Teks Bacaan:
○ ○ ○ ○ ○ ○ ○

GURU SEJATI ?
PEMBELAJAR SEJATI.
MENGABDI UNTUK
NEGERI.
“Hanya ilmu dari
hatilah, yang akan sampai di hati anak-anak didiknya”
Mari Belajar, Mari
Berbenah J
WIDADATUS SA’ADAH
Kutuliskan,
pagi itu menatap langit seperti kanvas yang ditumpahi cat biru diselingi
arak-arakan awan semurni kapas. Langkah kakiku bersemangat untuk mengikuti
kelas mata kuliah Psikolgi Pendidikan yang di ampu oleh Bu Cicik Tri Jayanti,
S.Pd. MA.
Hari
itu tanggal 30 Oktober 2017 seperti biasa, perempuan dengan kerudung coklatnya
yang manis, dihiasi senyum hangat dibibirnya. Ia memberikan pengantar yang
menyentuh akal dan nurani. Benar! kata-katanya selalu mengundang, melayani dengan kasih sayang dan tak henti
memberikan inspirasi dan menumbuhkan motivasi dalam diriku.
“SIKOEDUKASI”
tuturnya. Sikoedukasi adalah jalinan antara pendidik dan peserta didik dengan
empati. Jadi, pembelajaran di sekolah dirancang sedemikian rupa untuk
menumbuhkan kepedulian.
Beliau
bercerita tentang guru di Nusa Tenggara yang setiap paginya harus bangun pagi
dan memasak untuk murid-muridnya. Hal itu dilakukan sendiri dengan uang pribadi
mereka. Jadi, sebelum anak-anak masuk dalam kelas, guru menyuapi siswa-siswanya
satu persatu. Meski hanya satu suapan, saya membayangkan bagaimana ketika saya
menjadi anak-anak itu, begitu nyata sosok guru dalam hidup saya. Sederhananya,
karena guru berfikir, jika murid mereka lapar mereka tidak akan mungkin dapat belajar
dengan baik. Tak hanya itu disana juga guru membersihkan ingus siswa-siswanya.

○ ○ ○ ○ ○ ○ ○

Soal: Tuliskan kembali bagian teks bacaan di atas dari "tuturnya. Sikoedukasi adalah" sampai "membersihkan ingus siswa-siswanya.", termasuk kedua ujungnya. Materi sesudah ini merupakan bahan tersendiri yang terpisah dari teks bacaan.

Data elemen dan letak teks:
○ ○ ○ ○ ○ ○ ○

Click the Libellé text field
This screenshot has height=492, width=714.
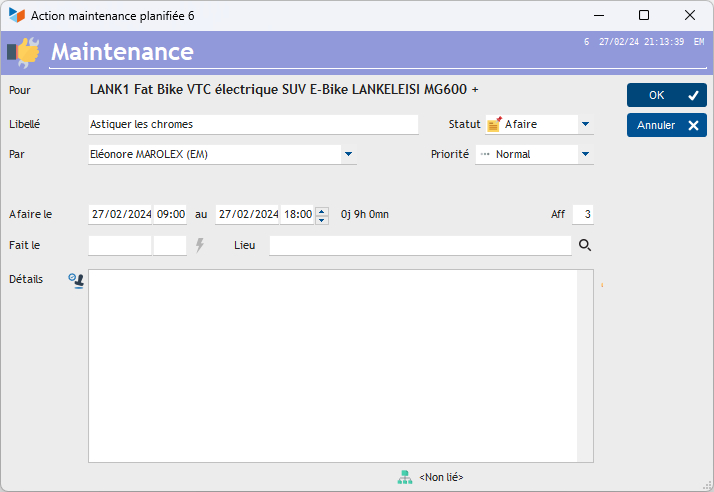pyautogui.click(x=253, y=124)
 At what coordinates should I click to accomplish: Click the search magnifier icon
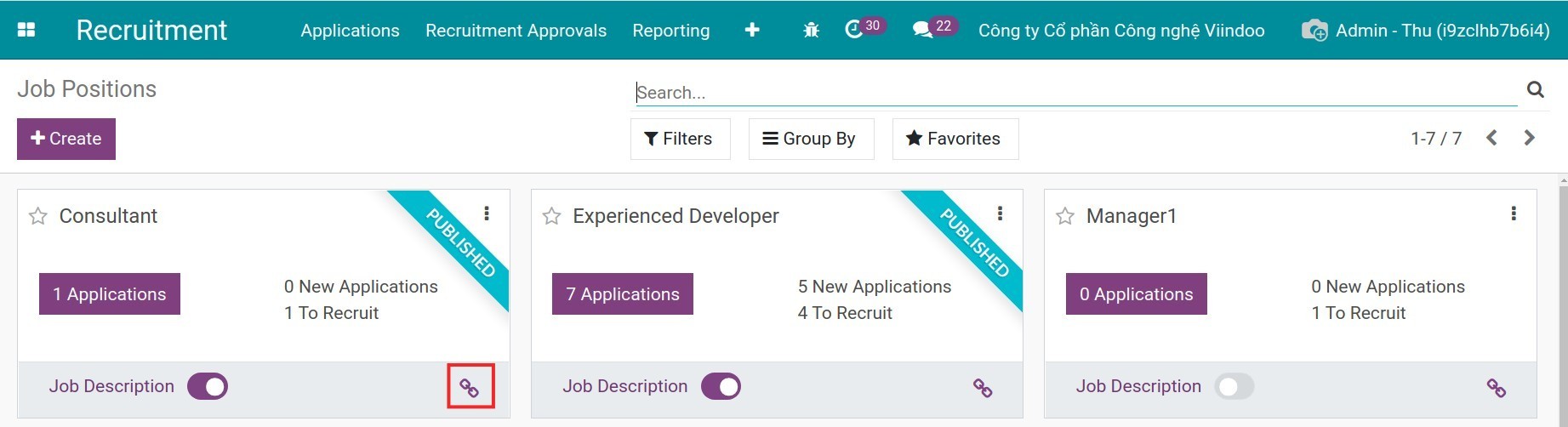coord(1535,89)
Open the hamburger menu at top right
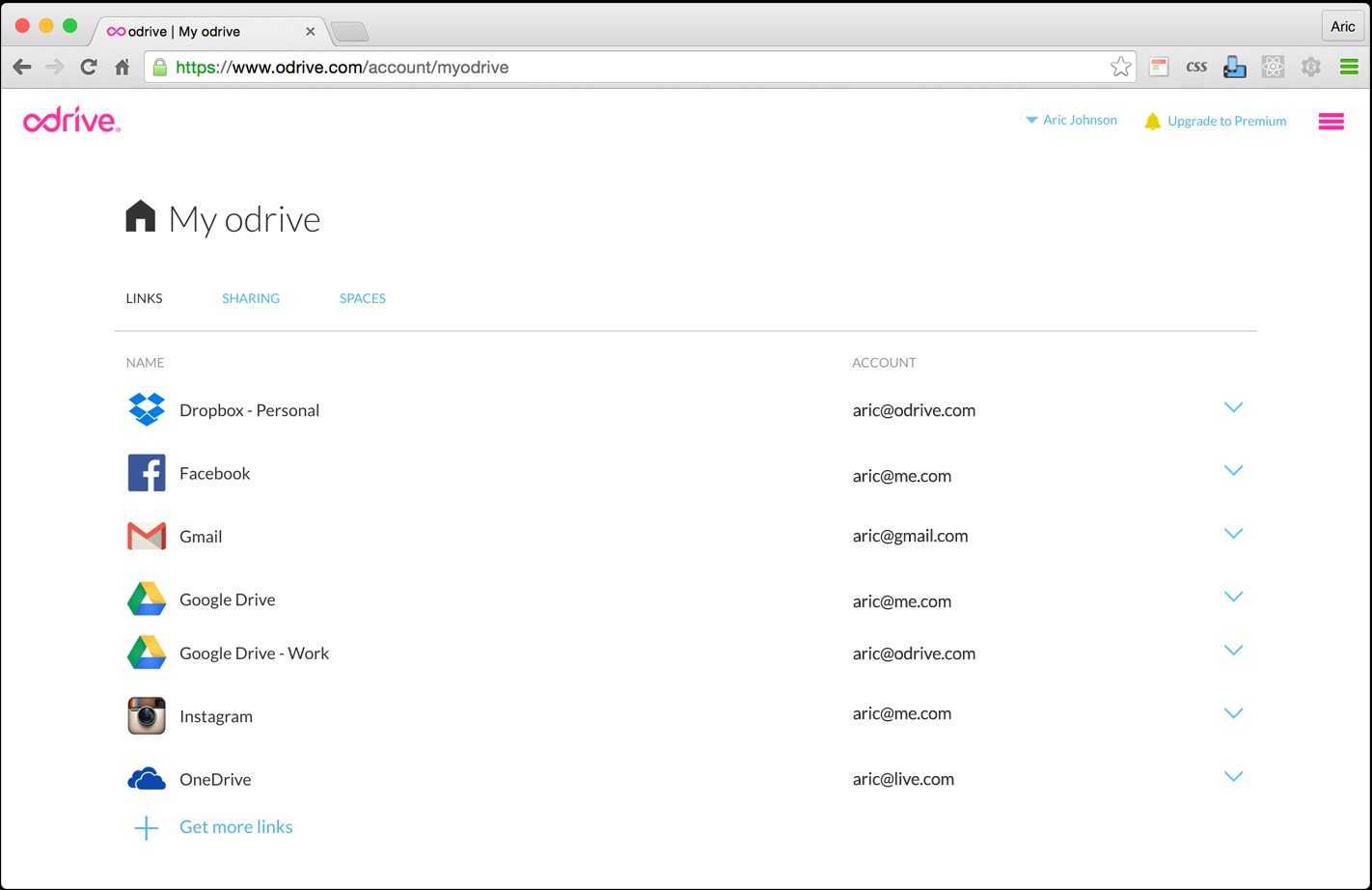The image size is (1372, 890). tap(1331, 121)
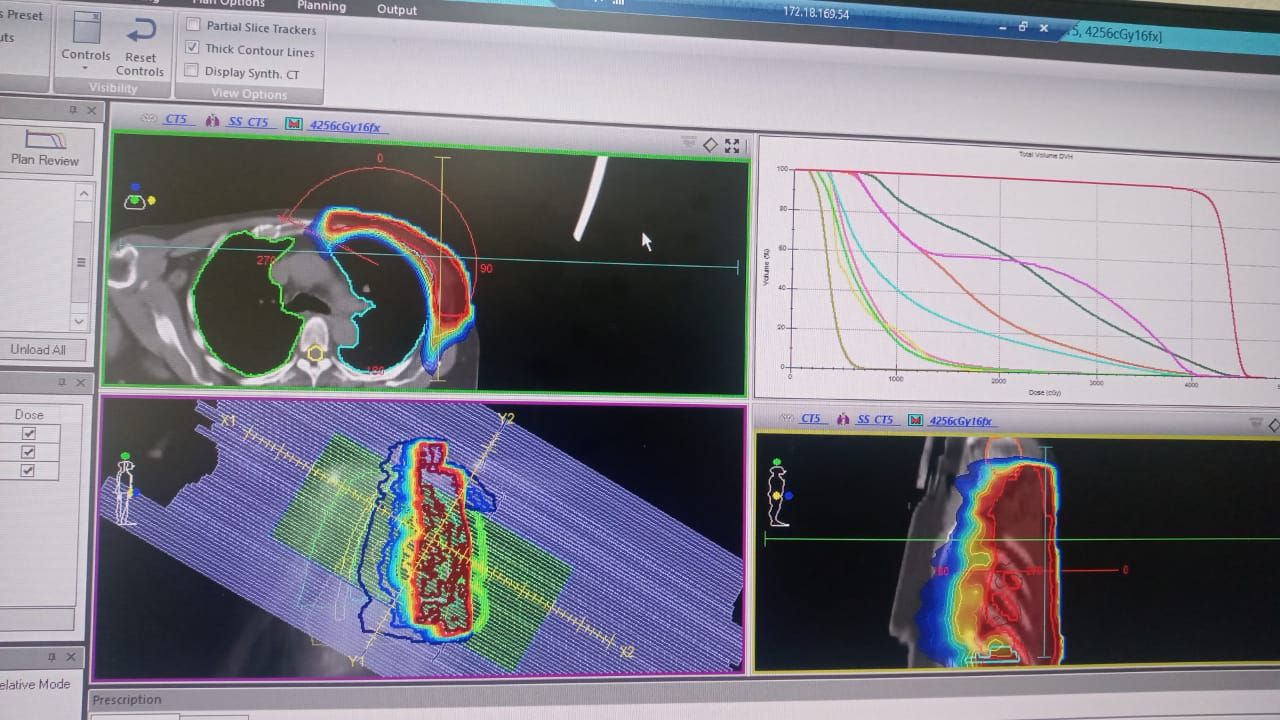Screen dimensions: 1280x720
Task: Uncheck Thick Contour Lines option
Action: click(193, 48)
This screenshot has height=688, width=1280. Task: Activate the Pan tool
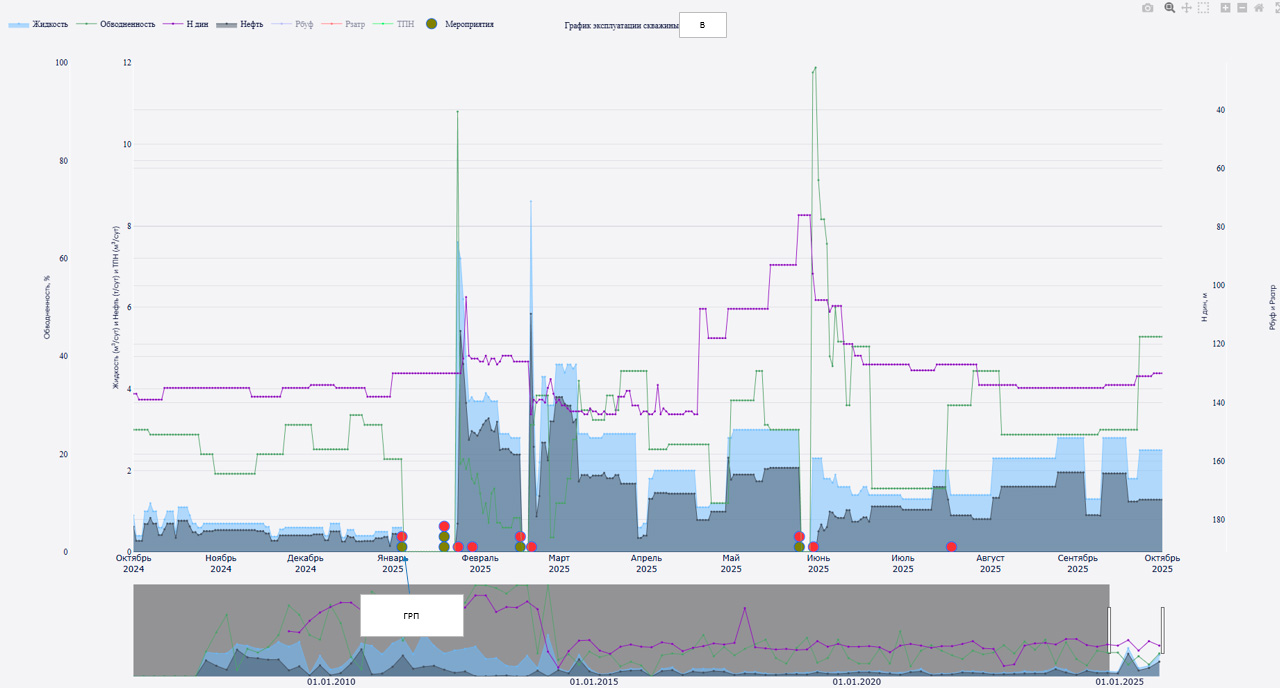1187,8
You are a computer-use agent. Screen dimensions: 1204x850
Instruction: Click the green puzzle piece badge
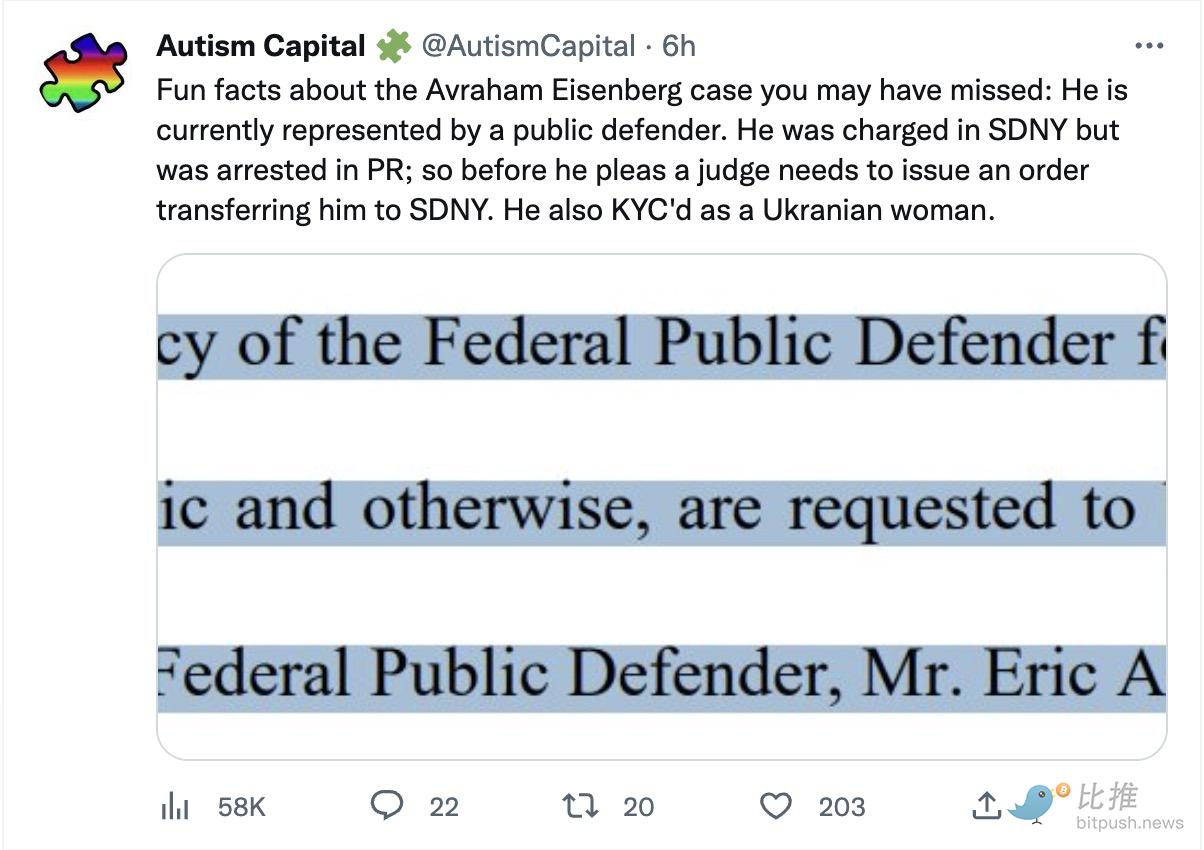pos(393,46)
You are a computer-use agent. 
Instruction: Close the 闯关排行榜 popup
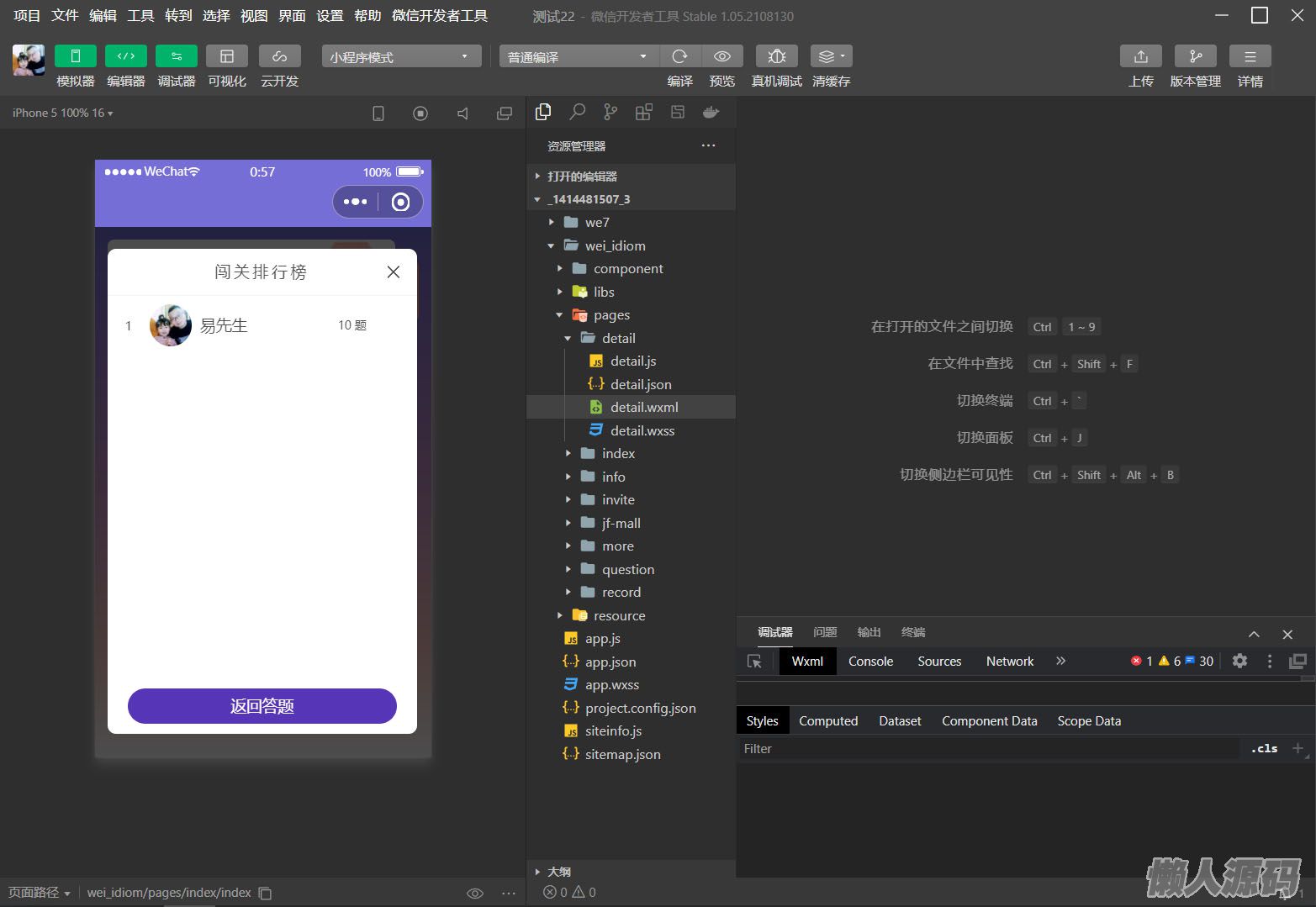[x=393, y=272]
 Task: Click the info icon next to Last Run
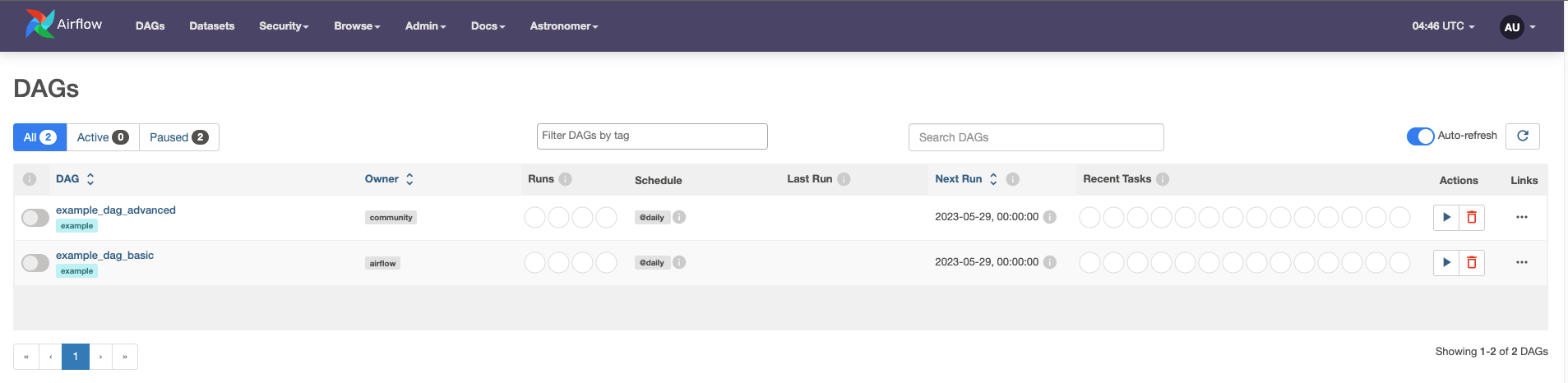coord(844,179)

○ ○ ○ ○ ○ ○ ○

Jawaban Benar:
tuturnya. Sikoedukasi adalah jalinan antara pendidik dan peserta didik dengan
empati. Jadi, pembelajaran di sekolah dirancang sedemikian rupa untuk
menumbuhkan kepedulian.
Beliau
bercerita tentang guru di Nusa Tenggara yang setiap paginya harus bangun pagi
dan memasak untuk murid-muridnya. Hal itu dilakukan sendiri dengan uang pribadi
mereka. Jadi, sebelum anak-anak masuk dalam kelas, guru menyuapi siswa-siswanya
satu persatu. Meski hanya satu suapan, saya membayangkan bagaimana ketika saya
menjadi anak-anak itu, begitu nyata sosok guru dalam hidup saya. Sederhananya,
karena guru berfikir, jika murid mereka lapar mereka tidak akan mungkin dapat belajar
dengan baik. Tak hanya itu disana juga guru membersihkan ingus siswa-siswanya.